■ Dataset entries
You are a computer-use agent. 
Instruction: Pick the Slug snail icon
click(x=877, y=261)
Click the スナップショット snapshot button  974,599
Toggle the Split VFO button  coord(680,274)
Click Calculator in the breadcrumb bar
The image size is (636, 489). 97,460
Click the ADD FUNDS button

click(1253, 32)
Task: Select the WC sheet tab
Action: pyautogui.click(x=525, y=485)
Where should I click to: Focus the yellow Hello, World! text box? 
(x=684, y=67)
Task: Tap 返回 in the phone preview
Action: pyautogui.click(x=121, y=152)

■ AIM
Copy every line of the listing above without changing anything.

■ SOLUTION
You are a computer-use agent. 
Instruction: Pick the Slug snail icon
click(x=877, y=261)
Click the スナップショット snapshot button  974,599
Toggle the Split VFO button  coord(680,274)
Click Calculator in the breadcrumb bar
The image size is (636, 489). 97,460
Click the ADD FUNDS button

click(1253, 32)
Task: Select the WC sheet tab
Action: pyautogui.click(x=525, y=485)
Where should I click to: Focus the yellow Hello, World! text box? 
(x=684, y=67)
Task: Tap 返回 in the phone preview
Action: pyautogui.click(x=121, y=152)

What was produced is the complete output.